● Task prompt: Transcribe only what runs from the line containing "586x539 pixels." through the final line below, exactly, and leave every picture out.

● Material shown:
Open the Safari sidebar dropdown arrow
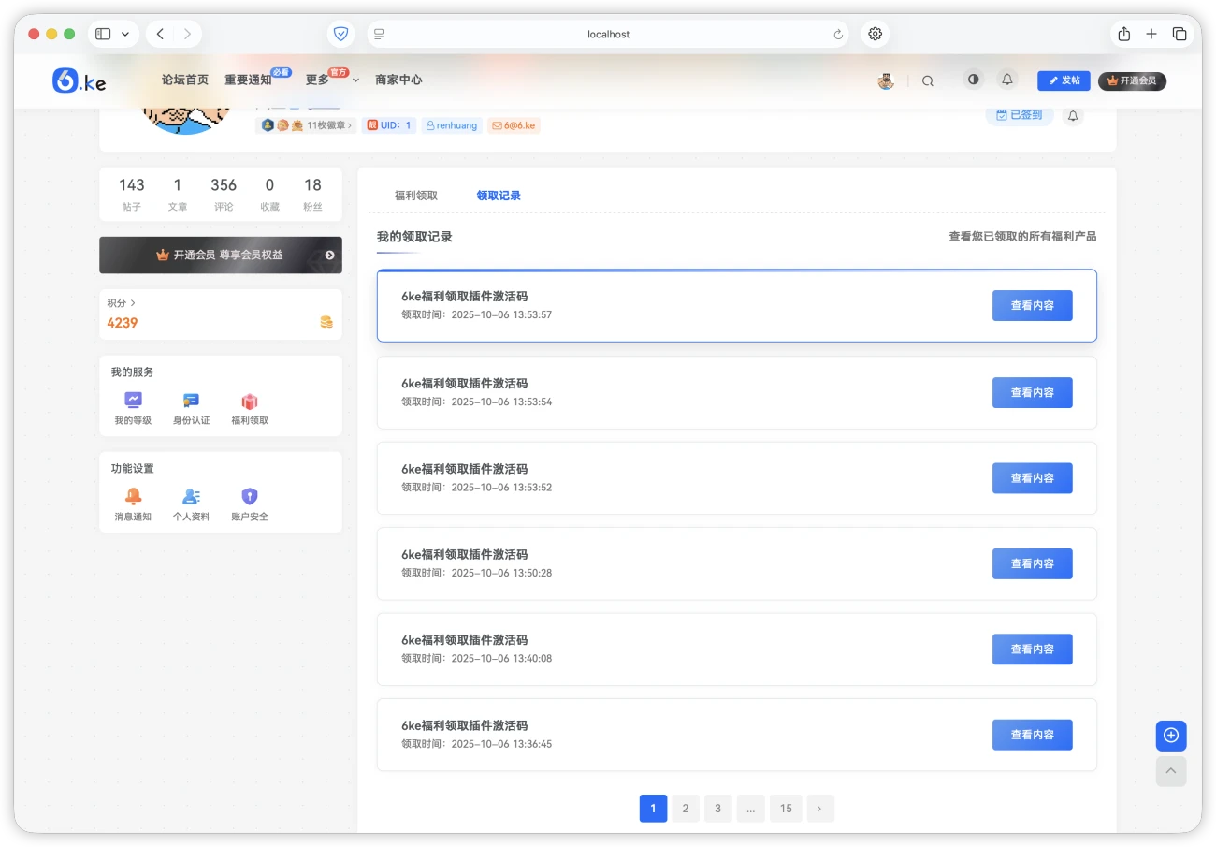Viewport: 1216px width, 847px height. coord(125,34)
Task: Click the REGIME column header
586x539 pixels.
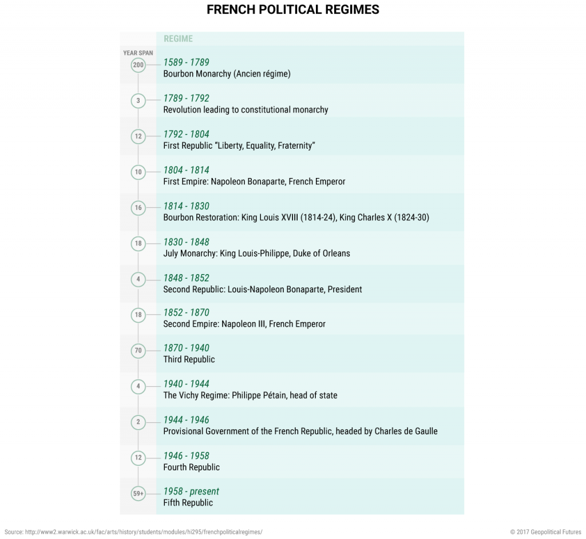Action: click(178, 39)
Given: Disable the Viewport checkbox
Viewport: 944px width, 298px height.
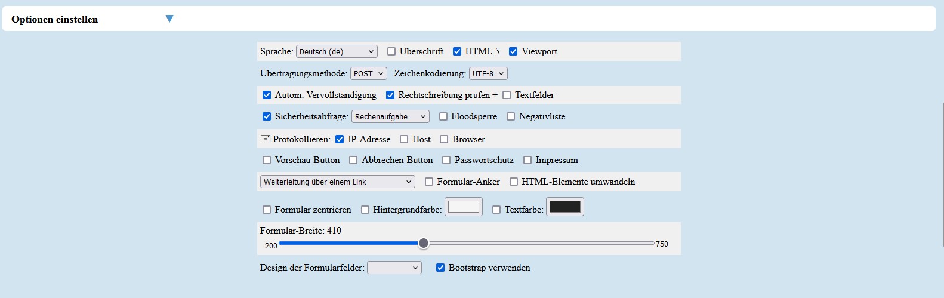Looking at the screenshot, I should pos(513,51).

● Answer to the exercise:
586x539 pixels.
Action: click(178, 39)
Given: Disable the Viewport checkbox
Viewport: 944px width, 298px height.
Looking at the screenshot, I should pos(513,51).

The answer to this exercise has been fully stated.